Explore the material:
- 1) Answer these questions about the article listing, one answer per line:
(a) In which journal and year was the article published?
(b) What page range does the article occupy?
(c) What imaging method was used to assess culprit lesion morphologies?
- 2) From the article listing, print the passage starting with "OBJECTIVES: The aim" and going on through "coronary syndrome (NSTEACS).".
- 3) List each abbreviation that the article listing introduces in parentheses, together with the term it stands for.
--- Quoted passage Enclosed Below ---
JOURNAL ARTICLE

Difference of culprit lesion morphologies between ST-segment elevation myocardial infarction and non-ST-segment elevation acute coronary syndrome: an optical coherence tomography study

Yasushi Ino, Takashi Kubo, Atsushi Tanaka, Akio Kuroi, Hiroto Tsujioka, Hideyuki Ikejima, Keishi Okouchi, Manabu Kashiwagi, Shigeho Takarada, Hironori Kitabata, Takashi Tanimoto, Kenichi Komukai, Kohei Ishibashi, Keizo Kimura, Kumiko Hirata, Masato Mizukoshi, Toshio Imanishi, Takashi Akasaka
JACC. Cardiovascular Interventions 2011, 4 (1): 76-82
21251632

OBJECTIVES: The aim of this study was to investigate the difference of culprit lesion morphologies assessed by optical coherence tomography (OCT) between ST-segment elevation myocardial infarction (STEMI) and non-ST-segment elevation acute coronary syndrome (NSTEACS).
--- End of Enclosed Quoted passage ---
--- Provided data Enclosed Below ---
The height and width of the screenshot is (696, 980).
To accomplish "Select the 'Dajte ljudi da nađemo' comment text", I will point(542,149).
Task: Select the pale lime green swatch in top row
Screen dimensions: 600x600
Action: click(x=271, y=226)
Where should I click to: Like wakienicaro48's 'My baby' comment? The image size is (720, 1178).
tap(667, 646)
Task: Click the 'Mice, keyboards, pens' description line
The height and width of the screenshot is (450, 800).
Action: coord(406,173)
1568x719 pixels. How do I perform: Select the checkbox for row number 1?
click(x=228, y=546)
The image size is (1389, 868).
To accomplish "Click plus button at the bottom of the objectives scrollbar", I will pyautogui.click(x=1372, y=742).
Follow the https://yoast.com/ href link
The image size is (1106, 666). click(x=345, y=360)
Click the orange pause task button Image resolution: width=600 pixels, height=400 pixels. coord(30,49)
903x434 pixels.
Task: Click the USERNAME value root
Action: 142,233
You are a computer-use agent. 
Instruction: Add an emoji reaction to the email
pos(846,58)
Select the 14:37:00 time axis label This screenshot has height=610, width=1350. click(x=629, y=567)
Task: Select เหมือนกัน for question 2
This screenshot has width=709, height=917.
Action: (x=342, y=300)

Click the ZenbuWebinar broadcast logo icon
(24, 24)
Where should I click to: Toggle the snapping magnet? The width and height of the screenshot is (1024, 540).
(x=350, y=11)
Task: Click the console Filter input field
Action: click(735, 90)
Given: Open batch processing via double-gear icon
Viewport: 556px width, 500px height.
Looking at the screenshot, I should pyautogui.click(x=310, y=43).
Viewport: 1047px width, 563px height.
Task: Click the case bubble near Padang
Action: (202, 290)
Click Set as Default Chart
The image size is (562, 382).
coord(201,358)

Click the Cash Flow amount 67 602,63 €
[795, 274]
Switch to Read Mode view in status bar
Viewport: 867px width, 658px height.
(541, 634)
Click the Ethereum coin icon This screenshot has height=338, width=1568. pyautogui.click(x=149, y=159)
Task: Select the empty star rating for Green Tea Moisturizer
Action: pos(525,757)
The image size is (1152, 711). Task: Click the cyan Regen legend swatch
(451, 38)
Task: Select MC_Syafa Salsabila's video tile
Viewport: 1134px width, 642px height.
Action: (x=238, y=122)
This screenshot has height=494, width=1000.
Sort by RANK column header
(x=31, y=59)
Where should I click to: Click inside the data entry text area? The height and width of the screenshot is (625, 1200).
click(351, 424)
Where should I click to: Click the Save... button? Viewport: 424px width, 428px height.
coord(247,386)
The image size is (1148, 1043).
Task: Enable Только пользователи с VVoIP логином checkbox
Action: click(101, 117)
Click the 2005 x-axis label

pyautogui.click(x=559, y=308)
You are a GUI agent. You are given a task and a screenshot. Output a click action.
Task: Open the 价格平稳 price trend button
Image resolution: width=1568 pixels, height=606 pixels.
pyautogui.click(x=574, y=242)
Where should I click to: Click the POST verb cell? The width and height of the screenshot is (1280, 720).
--- End of Enclosed Provided data ---
Replies:
- 1)
(a) JACC. Cardiovascular Interventions, 2011
(b) 76-82
(c) Optical coherence tomography (OCT)

- 2)
OBJECTIVES: The aim of this study was to investigate the difference of culprit lesion morphologies assessed by optical coherence tomography (OCT) between ST-segment elevation myocardial infarction (STEMI) and non-ST-segment elevation acute coronary syndrome (NSTEACS).

- 3)
OCT: optical coherence tomography
STEMI: ST-segment elevation myocardial infarction
NSTEACS: non-ST-segment elevation acute coronary syndrome